A study presented at the 16th WCLC sheds light on the best method to determine the threshold at which MET amplification becomes clinically relevant.
Many cancers include increased copies of the gene MET. But in which cases is MET driving the cancer and in which do these increased copies happen to occur along with other molecular abnormalities that are the true cause of the disease? The answer influences whether a tumour will respond to drugs that inhibit MET, like crizotinib. A University of Colorado Cancer Center study presented at the 16th World Conference on Lung Cancer (6-9 September 2015, Denver, USA) sheds light on the best method to determine the threshold at which MET amplification becomes clinically relevant.
“Generally, there are two ways that the number of copies of the MET gene can be increased: The tumor can make multiple copies of the entire chromosome on which it sits – chromosome 7 – or it can amplify just the MET region. In the first case, MET is unlikely to be the specific driver of the cancer’s biology, it may just be a ride along. But if the MET region is amplified separate from the rest of the chromosome, this would suggest that the MET gene is indeed the area of specific importance to the cancer,” according to Dr Sinead Noonan, investigator at the University of Colorado (CU) Cancer Center, senior thoracic oncology fellow at the CU School of Medicine, and the study’s first author.
Identifying a group of patients with MET-driven tumours in which crizotinib would be effective
The goal of the current study was to find evidence supporting the above hypothesis and to identify a group of patients MET-driven lung cancer in which crizotinib would be effective.
To do so, Noonan worked with Marileila Garcia, PhD, CU Cancer Center investigator and professor of Oncology at the CU School of Medicine, who assessed the genetics of over 1,000 lung cancer patients. Using the low level criteria commonly used for defining an increase in MET copy number, independent of whether it was increased by increasing the overall number of copies of the chromosome or just that region of the chromosome, 14.4% of these samples were positive for MET copy number gain.
The group then looked at another measure, comparing MET copy number to the number of chromosome 7 centromeres which allowed them to see how specifically MET was amplified in comparison with the chromosome as a whole. When the low level criteria for defining an increase in MET copy number using the ratio of MET to centromere 7 was used, only 4.5% of these cases were positive.
Now the question was what ratio of MET to centromere 7, exactly, defined patients whose tumours were driven by this gene amplification and so would be most susceptible to MET inhibition via crizotinib.
“There is almost always only one driver abnormality in any given tumor,” according to Dr Noonan. But in 47% of the tumours defined by the minimal MET-to-centromere-7 ratio criteria, the group was able to identify other known genetic drivers, including mutations or gene rearrangements in EGFR, KRAS, BRAF, ALK, ERBB2, RET or ROS1.
As the MET-to-centromere-7 ratio increased, the group was less likely to find any other driver candidates for the cause of the cancer.

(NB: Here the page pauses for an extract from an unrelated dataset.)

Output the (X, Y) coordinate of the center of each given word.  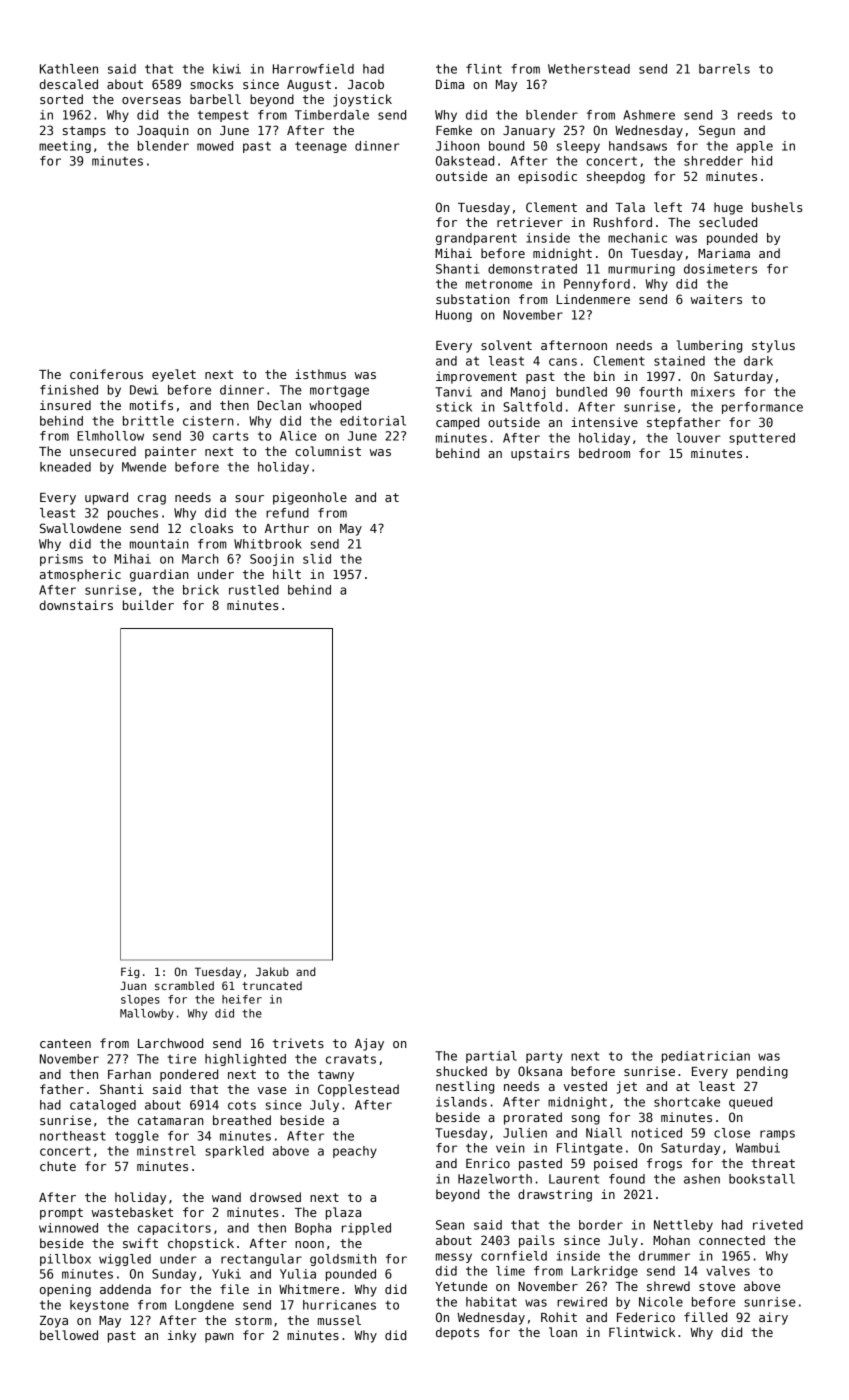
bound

A group completely free from overlap with other known cancer drivers was only found in the group in which MET overbalanced centromere 7 by 5 times. Using the other common method of simply counting MET, independent of the ratio, it was impossible to find a group without additional known genetic driver.

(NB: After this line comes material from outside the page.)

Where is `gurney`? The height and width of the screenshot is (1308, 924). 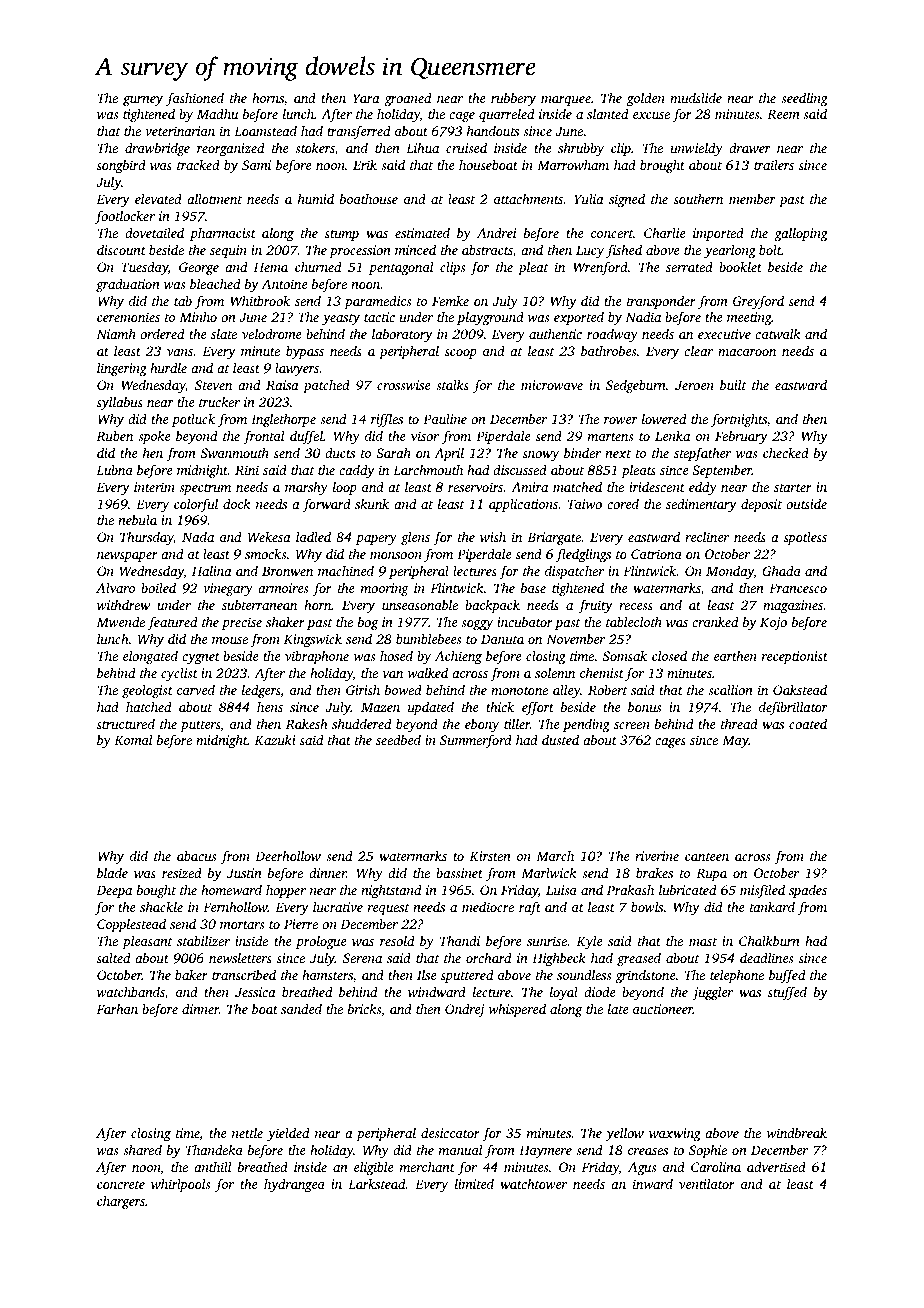
gurney is located at coordinates (143, 101).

“I think these data really help to solidify MET-to-centromere ratio as the better measure for defining a lung cancer driven by MET copy number,” says Dr Ross Camidge, Joyce Zeff Chair in Lung Cancer Research at the CU Cancer Center and the senior author of the study. “While the highest ratio only occurs in 0.34 percent of cases, it has clearly been associated with responses to crizotinib approaching 70 percent. However, responses have also been seen at lower ratios. Overall, if we look across all levels of MET-ratio positive cases but exclude those with other identifiable drivers we can identify a group representing 2.4 percent of adenocarcinomas which is ripe for further investigation as potential MET-sensitive subtypes of lung cancer.”
The drug company Pfizer has an ongoing clinical trial programme to evaluate the usefulness of crizotinib against a range of drivers, including MET copy number-driven lung cancer. The drug has already been shown to be useful against lung cancer driven by ALK and ROS1 gene rearrangements.
“There’s definitely a population of patients with cancers sensitive to MET inhibition that can be identified by MET copy number increase. The challenge is finding these people accurately so they can get the best, most personalized approach to treatment possible,” according to Dr Noonan.